The Union Ministry of Environment, Forest and Climate Change (MoEFCC) has granted an in-principle clearance to divert 130.75 sq km of forest in Great Nicobar Island for a mega project that is estimated to be worth ₹72,000 crore. The project includes a transshipment port, an airport, a power plant and a greenfield township.
The planned diversion will cover almost 15% of the forest on Great Nicobar Island – making it one of the largest such single forest diversions in recent times. It is almost 25% of all the forest land diverted in the past three years across the country.
According to MoEFCC, 8.5 lakh trees will have to be cut in Great Nicobar for this project. These are primary evergreen tropical trees with high biological diversity and also high endemism – which means that they are only found in a single location. The ministry’s forest conservation division issued a letter for clearance on October 27. A key condition for the clearance is the submission of a detailed scheme for compensatory afforestation, which is to be done on “non-notified forest land” in Haryana. However, the final Environmental Impact Assessment (EIA) report mentioned that the compensatory afforestation over 260 sq km will be carried out in Madhya Pradesh. There is no clarity on how the switch to Haryana was made. A right to information (RTI) application filed in October seeking the details of the compensatory afforestation scheme in Madhya Pradesh was rejected.
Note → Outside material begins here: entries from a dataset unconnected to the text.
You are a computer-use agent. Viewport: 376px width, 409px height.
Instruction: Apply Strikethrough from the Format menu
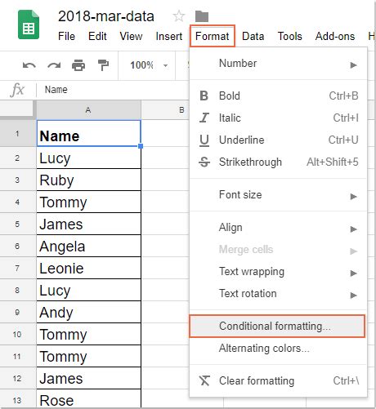[x=279, y=162]
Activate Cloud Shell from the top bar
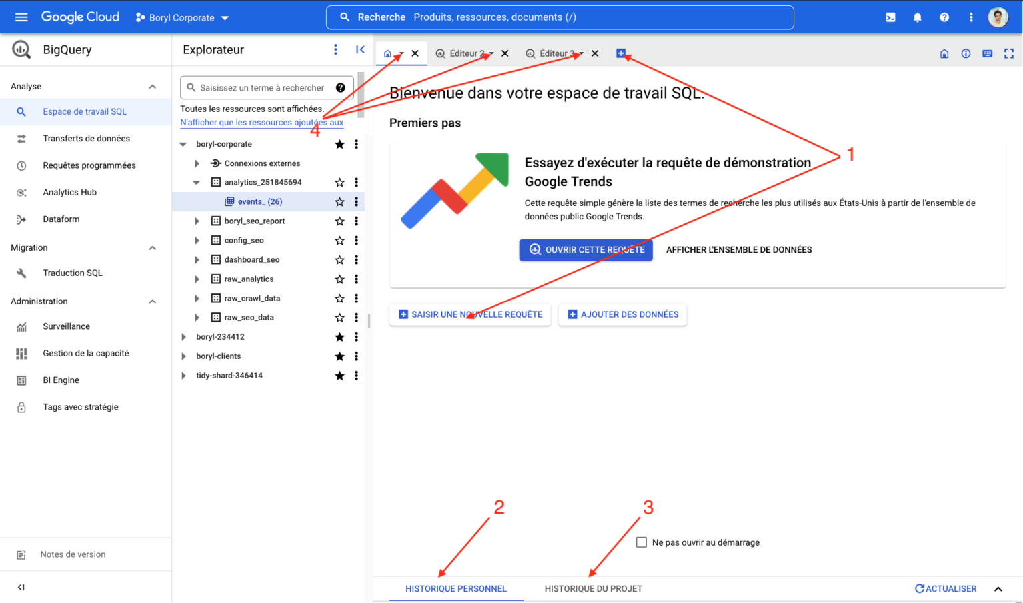The image size is (1023, 603). click(x=890, y=17)
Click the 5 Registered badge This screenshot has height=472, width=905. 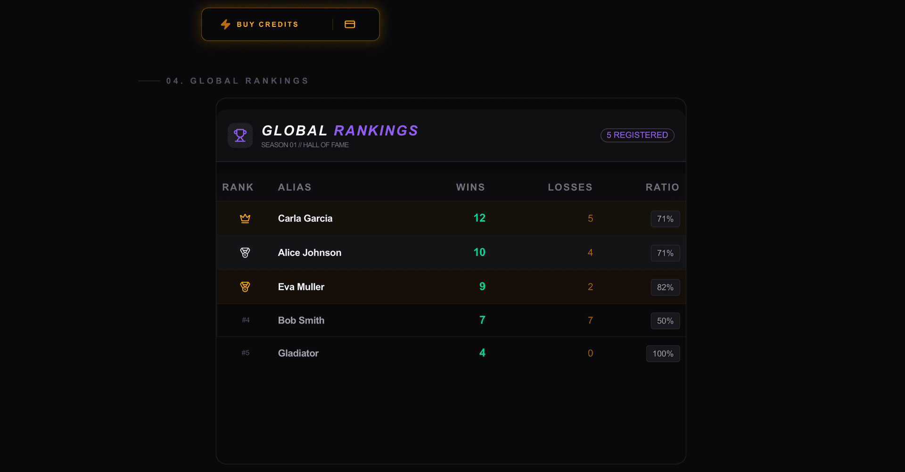tap(637, 135)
Haryana, on the other hand, is notorious for having one of the highest rates of diversion of its own forest land even though the forest cover in the State is minimal.
The MoEFCC has itself said that the Great Nicobar Island has one of the best-preserved tropical forests in the world and is home to nearly 650 species of flora and 330 species of fauna. The development project is bound to jeopardise this rich biodiversity hotspot.